Reporters are focused on the next crazy thing and missing the fact that the entire auto industry is swiftly being disrupted by Tesla. Reporters are missing that legacy auto companies are right now headed the path of Kodak and within 5 years will be in ashes. Reporters are missing all of this because they are mesmerized by the antics of Elon Musk and failing to study what the changes Tesla is introducing are causing to happen to the auto industry.

Is Mr. Musk crazy like a fox running around in a Mad Hatter Halloween costume like Johnny Depp as Captain William Sparrow, stealing the fastest ship of the British fleet? I think he is.

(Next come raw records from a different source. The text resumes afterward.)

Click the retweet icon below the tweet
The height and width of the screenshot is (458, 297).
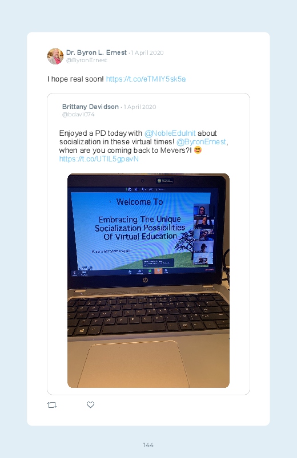pyautogui.click(x=52, y=405)
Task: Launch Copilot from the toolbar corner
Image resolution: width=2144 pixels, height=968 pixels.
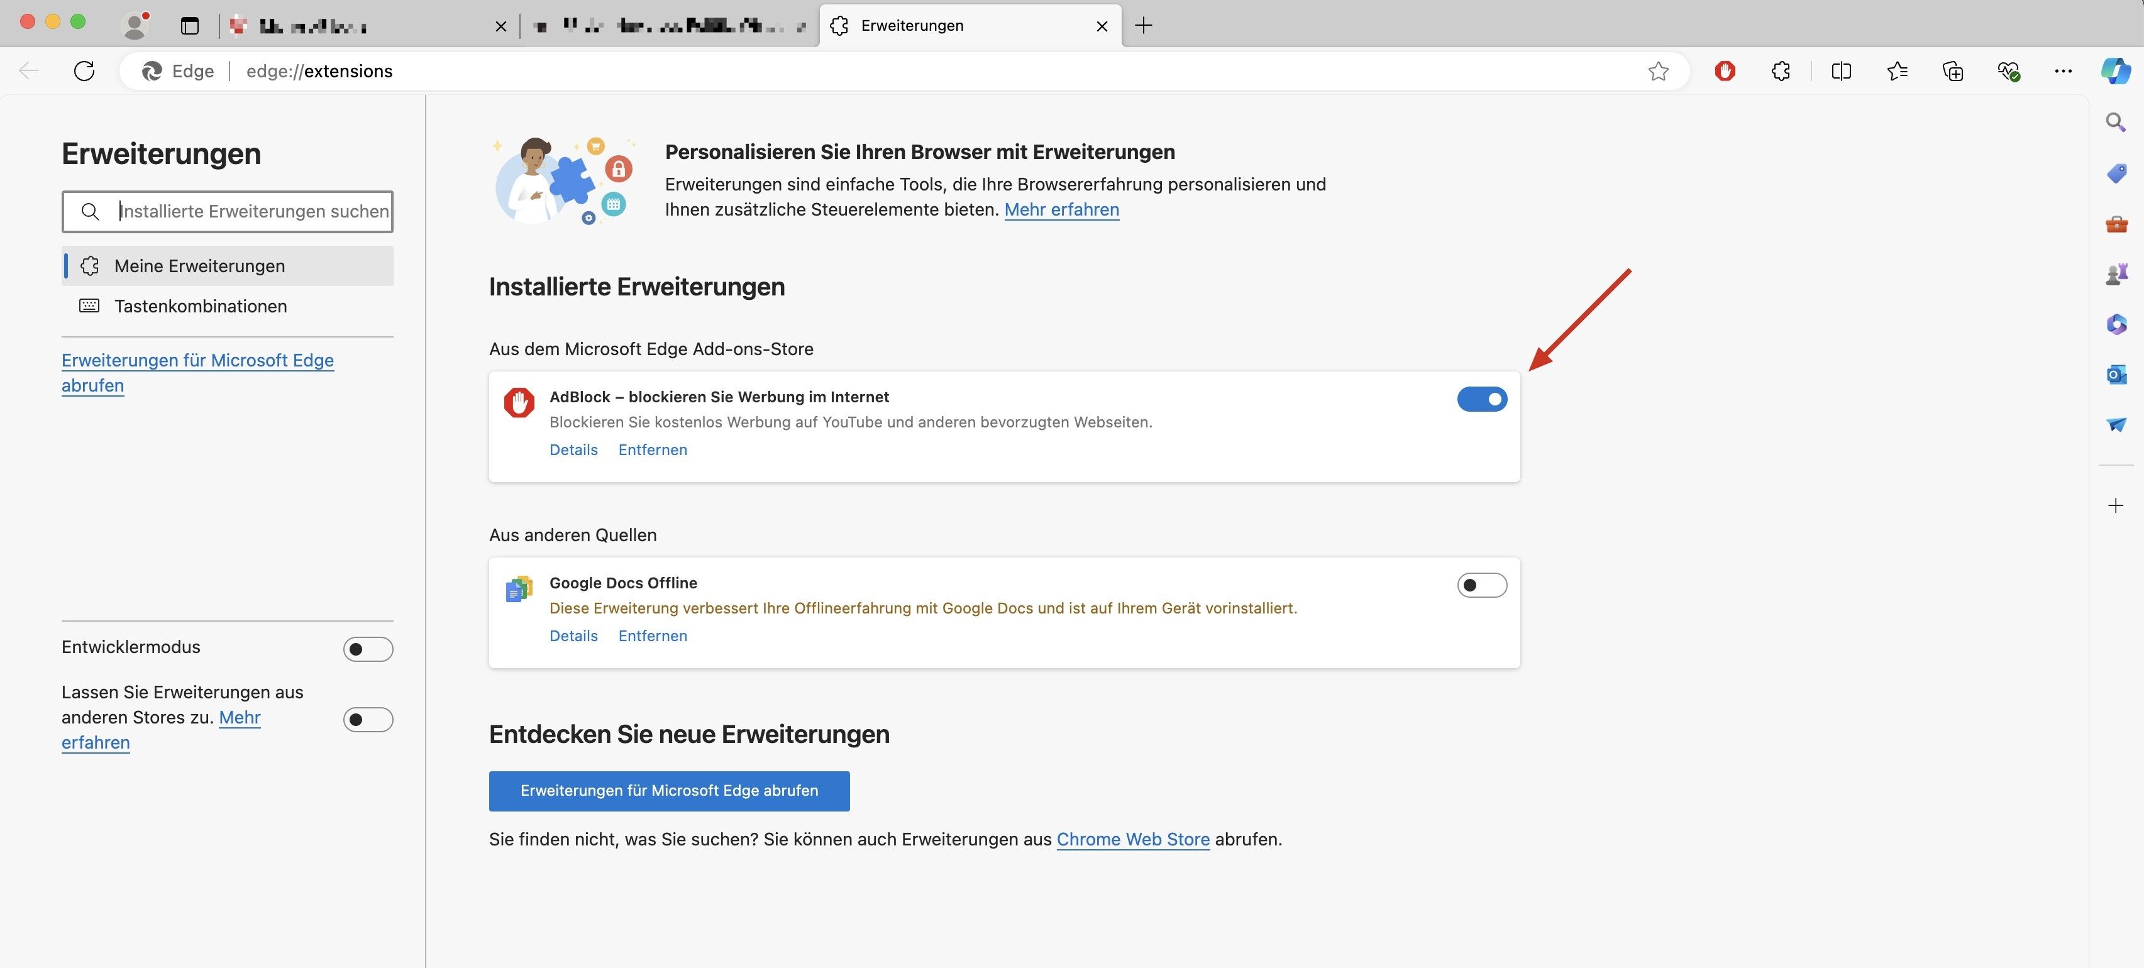Action: (x=2115, y=72)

And like Captain Sparrow, he has things thought out far in advance with everyone else reacting after the fact.

How Could Tesla Show a Profit for the Year, 2018?

There are two paths Tesla could follow to generate a profitable year.

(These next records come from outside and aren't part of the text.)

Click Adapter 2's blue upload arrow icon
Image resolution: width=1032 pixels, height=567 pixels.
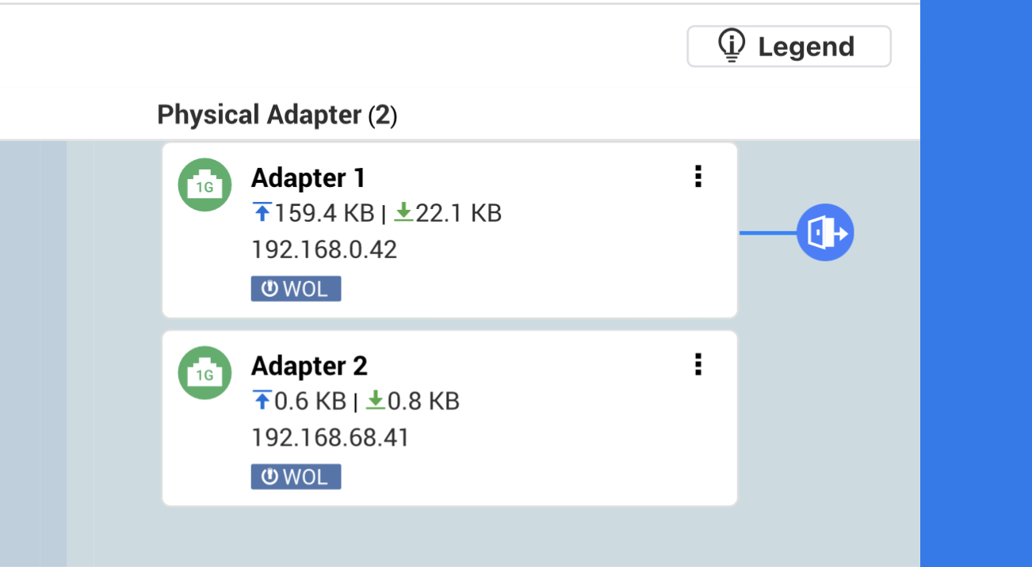tap(262, 401)
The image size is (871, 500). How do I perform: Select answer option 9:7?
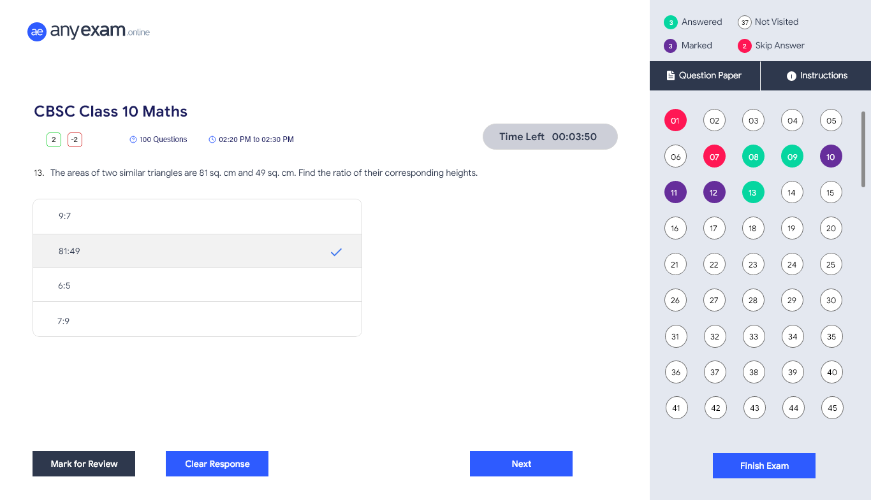pyautogui.click(x=197, y=216)
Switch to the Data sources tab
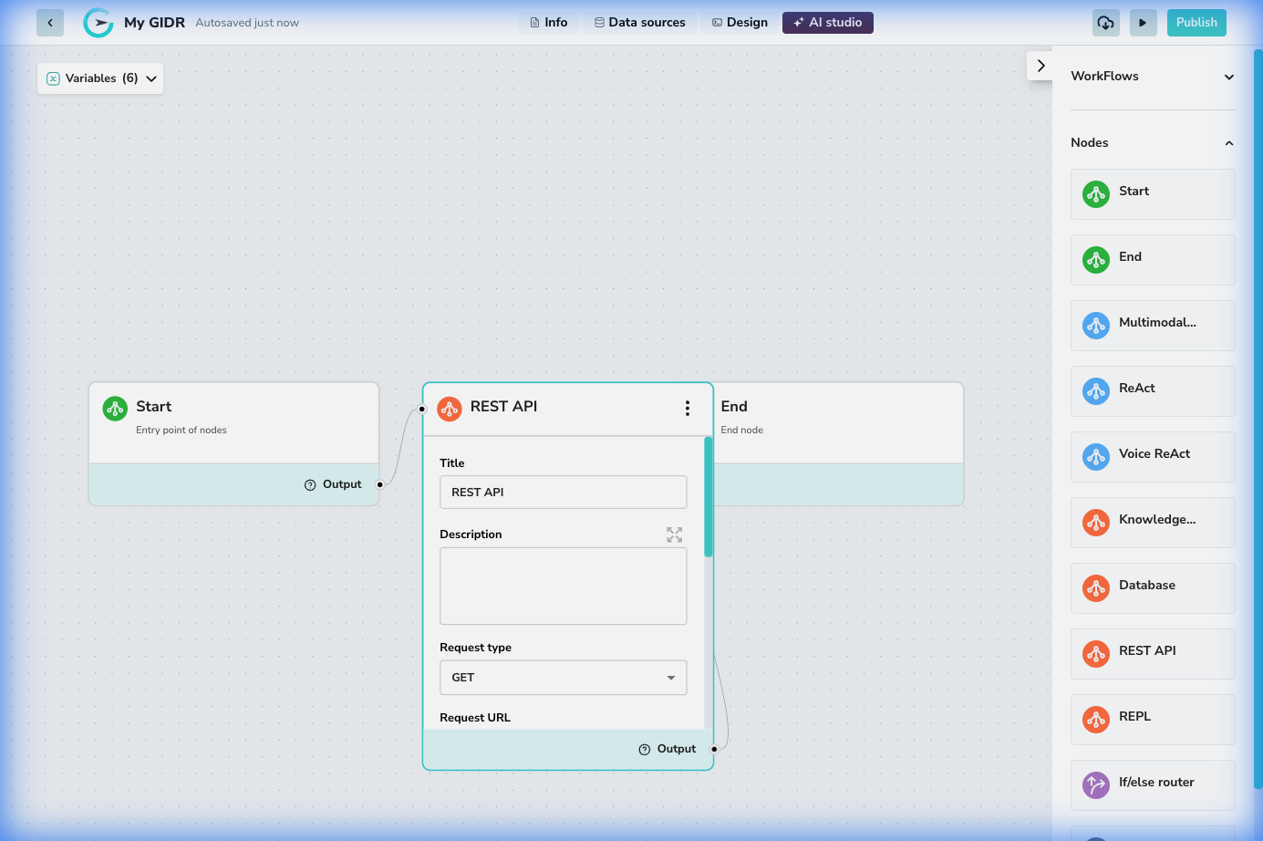 (x=639, y=22)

The first path is to increase sales, improve margin, and cut spending. This is the traditional recipe that every company follows to generate profits. Analysts are focused 100% on these metrics.

Last quarter, using the above methods, Tesla improved its books by around $1B. That created a $312M net GAAP profit. To reach profitability, Tesla needs to generate another $800M in net profits over the Q3 results. The net profit Tesla needs in Q4 is a bit over $1.1B.

Reaching profitability for the entire year 2018 in this way is possible but would be extremely difficult and, in my opinion, unlikely.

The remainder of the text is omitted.